Italia Domani si presenta come una nuova forza politica che intende superare la tradizionale divisione tra destra e sinistra, proponendo un nuovo modello di scontro verticale tra il popolo e le élite economiche e finanziarie. Secondo Rizzo, “sono passati 80 anni dalla fine della guerra e le motivazioni storiche ci sono tutte, ma oggi non ha più senso combattere tra destra e sinistra. Dobbiamo unire il popolo come il ceto medio, la classe media, piccola impresa, artigiani, agricoltori, professionisti con la classe lavoratrice.”

Il partito è stato presentato alla Camera dei deputati lo scorso 3 settembre e punta a rappresentare il 90% della popolazione unendo le diverse componenti sociali in un fronte comune contro le ingiustizie economiche.

Il programma di Italia Domani

Il programma di Italia Domani si basa su sette punti chiave, tra cui la difesa della sovranità nazionale e la neutralità dell’Italia sul palcoscenico internazionale. Rizzo critica duramente l’invio di armamenti militari all’Ucraina e propone un taglio radicale del carico fiscale, l’introduzione del contante in Costituzione e la creazione di una moneta sovrana complementare denominata Sire.

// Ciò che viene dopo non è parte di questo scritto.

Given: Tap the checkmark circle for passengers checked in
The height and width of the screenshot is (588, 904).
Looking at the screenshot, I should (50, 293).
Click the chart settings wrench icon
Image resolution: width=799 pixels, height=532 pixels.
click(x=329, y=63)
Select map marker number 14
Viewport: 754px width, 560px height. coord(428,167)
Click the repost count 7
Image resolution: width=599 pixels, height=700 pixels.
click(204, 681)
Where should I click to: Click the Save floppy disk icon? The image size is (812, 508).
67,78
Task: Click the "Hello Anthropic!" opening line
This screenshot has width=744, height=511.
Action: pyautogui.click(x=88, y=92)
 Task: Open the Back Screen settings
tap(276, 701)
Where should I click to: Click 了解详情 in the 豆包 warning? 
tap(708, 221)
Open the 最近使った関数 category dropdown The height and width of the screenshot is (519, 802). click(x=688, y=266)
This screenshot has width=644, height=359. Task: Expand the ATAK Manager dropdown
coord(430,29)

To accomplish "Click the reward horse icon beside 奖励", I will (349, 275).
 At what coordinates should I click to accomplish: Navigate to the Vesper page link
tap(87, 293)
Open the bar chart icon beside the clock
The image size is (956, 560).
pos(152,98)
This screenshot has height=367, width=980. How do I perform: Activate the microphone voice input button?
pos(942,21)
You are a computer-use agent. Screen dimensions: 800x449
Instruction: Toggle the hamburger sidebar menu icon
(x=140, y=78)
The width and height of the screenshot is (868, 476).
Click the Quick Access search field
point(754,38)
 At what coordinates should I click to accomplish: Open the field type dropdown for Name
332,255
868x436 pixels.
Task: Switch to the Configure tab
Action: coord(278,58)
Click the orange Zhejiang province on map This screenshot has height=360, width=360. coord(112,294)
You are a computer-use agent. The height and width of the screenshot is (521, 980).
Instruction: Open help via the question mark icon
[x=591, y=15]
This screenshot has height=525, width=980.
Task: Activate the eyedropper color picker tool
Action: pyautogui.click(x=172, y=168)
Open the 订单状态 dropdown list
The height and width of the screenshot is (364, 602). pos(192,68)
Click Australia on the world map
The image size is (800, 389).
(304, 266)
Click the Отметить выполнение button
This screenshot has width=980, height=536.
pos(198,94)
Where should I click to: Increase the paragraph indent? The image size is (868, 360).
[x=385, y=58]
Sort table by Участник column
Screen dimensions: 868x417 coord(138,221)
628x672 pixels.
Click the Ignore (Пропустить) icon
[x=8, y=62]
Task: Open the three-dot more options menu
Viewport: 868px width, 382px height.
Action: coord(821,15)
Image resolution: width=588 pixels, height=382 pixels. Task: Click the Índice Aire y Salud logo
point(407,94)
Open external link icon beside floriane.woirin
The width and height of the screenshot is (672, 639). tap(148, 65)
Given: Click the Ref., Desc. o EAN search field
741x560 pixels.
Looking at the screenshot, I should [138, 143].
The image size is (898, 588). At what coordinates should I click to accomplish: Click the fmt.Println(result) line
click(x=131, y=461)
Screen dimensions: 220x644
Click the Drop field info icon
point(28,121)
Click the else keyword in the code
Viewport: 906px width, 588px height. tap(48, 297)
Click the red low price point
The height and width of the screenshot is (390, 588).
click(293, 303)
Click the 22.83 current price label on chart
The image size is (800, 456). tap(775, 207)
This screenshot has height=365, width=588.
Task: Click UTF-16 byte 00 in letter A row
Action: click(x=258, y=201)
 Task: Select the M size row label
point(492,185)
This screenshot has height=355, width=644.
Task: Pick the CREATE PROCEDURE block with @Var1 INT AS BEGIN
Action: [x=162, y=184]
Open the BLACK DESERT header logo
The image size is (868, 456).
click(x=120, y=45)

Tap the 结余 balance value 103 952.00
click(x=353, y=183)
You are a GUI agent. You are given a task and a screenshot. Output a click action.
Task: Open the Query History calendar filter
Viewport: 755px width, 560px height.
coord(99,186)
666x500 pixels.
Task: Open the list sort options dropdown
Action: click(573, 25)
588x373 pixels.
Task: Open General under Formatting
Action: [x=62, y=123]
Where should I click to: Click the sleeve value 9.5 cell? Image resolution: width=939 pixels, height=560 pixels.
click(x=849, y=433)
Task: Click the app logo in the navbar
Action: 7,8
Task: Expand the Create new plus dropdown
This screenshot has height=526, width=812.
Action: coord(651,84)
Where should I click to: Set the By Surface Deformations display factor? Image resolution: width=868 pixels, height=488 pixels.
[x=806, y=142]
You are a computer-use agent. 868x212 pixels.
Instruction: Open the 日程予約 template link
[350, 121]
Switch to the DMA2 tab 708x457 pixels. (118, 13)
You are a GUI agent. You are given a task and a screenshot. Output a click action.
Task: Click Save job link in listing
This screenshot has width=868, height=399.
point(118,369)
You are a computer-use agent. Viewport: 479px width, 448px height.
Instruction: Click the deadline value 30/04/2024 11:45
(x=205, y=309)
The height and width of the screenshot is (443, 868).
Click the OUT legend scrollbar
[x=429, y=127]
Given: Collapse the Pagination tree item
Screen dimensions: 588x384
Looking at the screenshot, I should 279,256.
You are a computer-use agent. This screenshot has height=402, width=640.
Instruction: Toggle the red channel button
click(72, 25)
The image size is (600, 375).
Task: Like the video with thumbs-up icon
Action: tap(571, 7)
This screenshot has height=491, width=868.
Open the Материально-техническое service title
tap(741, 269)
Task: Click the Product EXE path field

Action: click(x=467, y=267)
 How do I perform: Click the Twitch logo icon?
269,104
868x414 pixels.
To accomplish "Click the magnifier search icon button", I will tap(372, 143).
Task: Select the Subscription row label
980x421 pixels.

La sicurezza è un altro pilastro del programma, con proposte come l’abbassamento da cinque a tre anni delle soglie per la detenzione effettiva, l’introduzione del lavoro carcerario e il blocco dei flussi migratori basato sulla reale capacità sociale del Paese. Italia Domani critica anche l’Unione Europea, ritenuta un’entità tecnocratica da disarticolare, e le attuali politiche ambientali, accusate di provocare la deindustrializzazione del continente.

Le alleanze e le prospettive future

Per quanto riguarda le alleanze, Rizzo si limita ad apprezzare la linea “pacifista” di Roberto Vannacci ma rivendica l’autonomia del suo movimento. “Un generale che dice no alla guerra mi piace, ma precisiamo subito, non ci sarà nessuna alleanza. Puntiamo alla discussione programmatica partecipazione autonoma alle prossime consultazioni politiche.”

Italia Domani è già accreditata al 3% delle intenzioni di voto un risultato che testimonia l’interesse crescente verso questo nuovo movimento politico. Il partito punta a creare una “nuova IRI e una Banca Pubblica Italiana” e a chiedere “lo stop alle sanzioni alla Russia” e “un federalismo solidale che rafforzi le Province”.

Con il lancio del nuovo saggio “L’ultima trincea. Pace, lavoro, famiglia, città sicure”, Marco Rizzo intende chiarire ulteriormente la sua visione politica e attrarre nuovi sostenitori. Il simbolo del partito, un circolo a prevalenza blu con il cognome Rizzo ben visibile al centro, riflette la vocazione identitaria del movimento.